Esiste “un’associazione significativa” tra l’ascesa del populismo in Europa e il livello di sfiducia nei confronti dei vaccini. A sostenere il legame è uno studio della Queen Mary University di Londra, pubblicato sull’European Journal of Public Health. E uno degli esempi che vengono portati all’attenzione è proprio l’Italia. Gli autori hanno esaminato i dati nazionali di 14 Paesi Ue, dalla percentuale di persone che in ciascuno di questi Stati ha votato per un partito populista nelle elezioni del Parlamento europeo del 2014, alla quota di popolazione che ritiene i vaccini non importanti, insicuri e inefficaci (dati 2015 ricavati dal ‘Vaccine Confidence project’).
Risultato: l’analisi ha messo in evidenza “un’associazione positiva molto significativa” tra la percentuale di ‘votanti populisti’ di un Paese e la percentuale di scettici e critici verso le iniezioni scudo. “Sembra probabile che il populismo scientifico sia guidato da sentimenti simili al populismo politico, ad esempio da una profonda sfiducia nelle élite e negli esperti da parte di quella fetta di popolazione svantaggiata ed emarginata”, ragiona l’autore principale del lavoro, Jonathan Kennedy dell’ateneo britannico.

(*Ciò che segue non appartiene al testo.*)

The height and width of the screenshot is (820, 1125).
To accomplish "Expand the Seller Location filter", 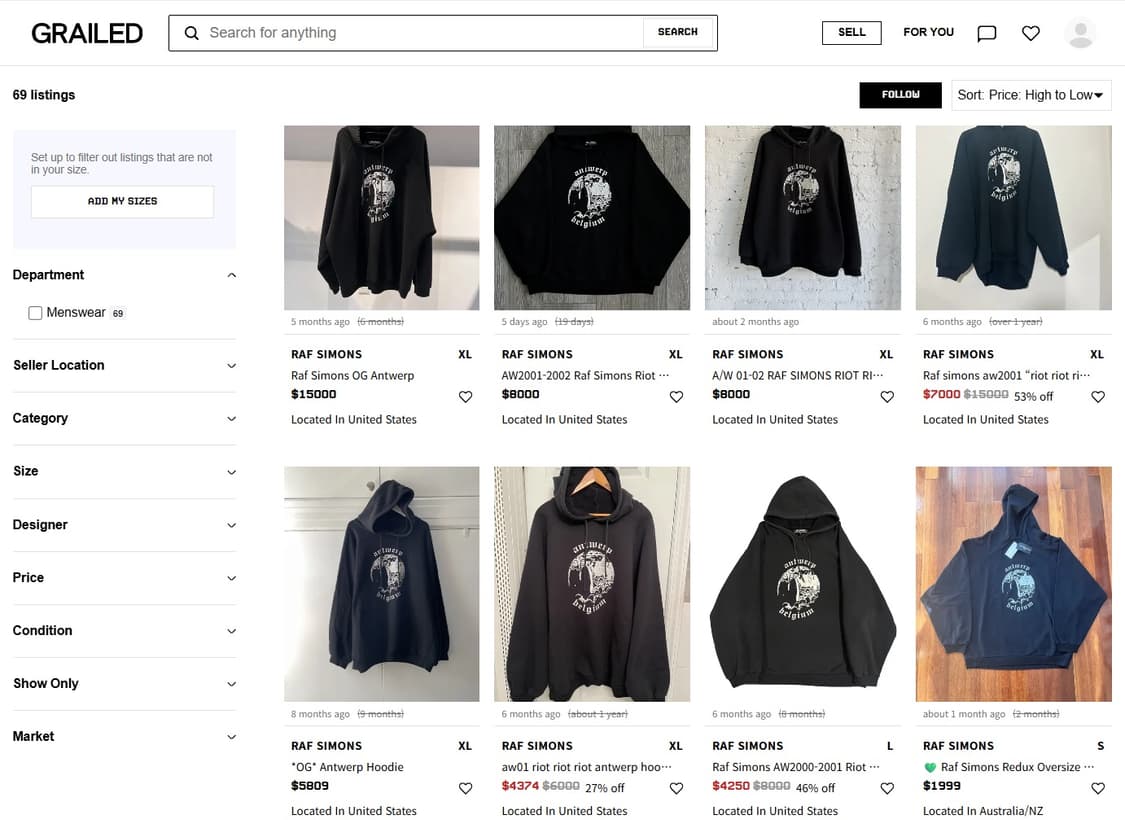I will coord(124,365).
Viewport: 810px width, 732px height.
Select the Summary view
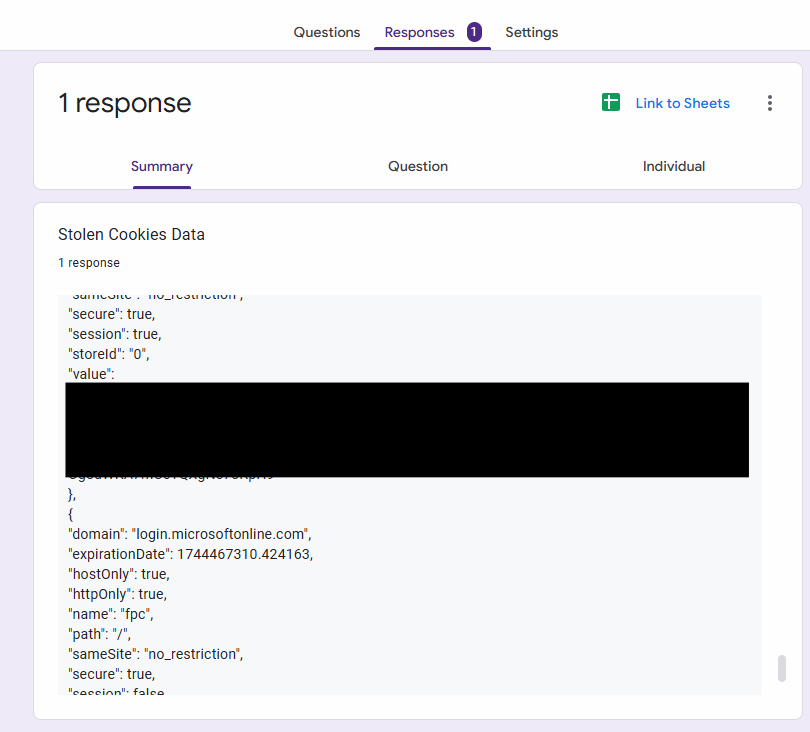(x=161, y=166)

“Anche laddove i programmi messi in campo migliorano obiettivamente laSalute di gruppi mirati – prosegue – possono essere visti con sospetto dalle comunità che provano questi sentimenti di esitazione. Nel caso dei vaccini, la sfiducia si focalizza sugli esperti di Salute pubblica e sulle società farmaceutiche”.
Kennedy scrive che lo scetticismo moderno verso i vaccini viene di solito ricondotto all’articolo scientifico del ’98, poi ritirato da ‘Lancet’, firmato da Andrew Wakefield, camice bianco britannico poi radiato. La tesi sostenuta era quella di un legame tra il vaccino trivalente anti morbillo-parotite-rosolia e l’autismo. E in seguito, la copertura per questa iniezione scudo nel Regno Unito crollò dal 92% del 1995 a un minimo storico del 79% nel 2003. I casi confermati di morbillo in Inghilterra e Galles invece si impennarono e ancora oggi le idee di Wakefield rimangono influenti. Ma Kennedy evidenzia la forza della connessione tra l’ascesa di politici e movimenti populisti nell’Europa occidentale e l’aumento dei livelli di sfiducia verso i vaccini, citando M5S in Italia, Front National in Francia, Syriza in Grecia.
E persino il Partito per l’indipendenza del Regno Unito (Ukip): pur non avendo quest’ultimo mai battuto in maniera particolare sul tema vaccini, i suoi elettori secondo un sondaggio hanno quasi 5 volte più probabilità rispetto alla popolazione generale di credere che l’iniezione scudo trivalente sia insicura. Il problema della sfiducia verso i vaccini, conclude Kennedy, “sarà difficile da risolvere, a meno che non vengano affrontate le cause soggiacenti al populismo stesso, un sistema economico iniquo e un sistema politico non rappresentativo”.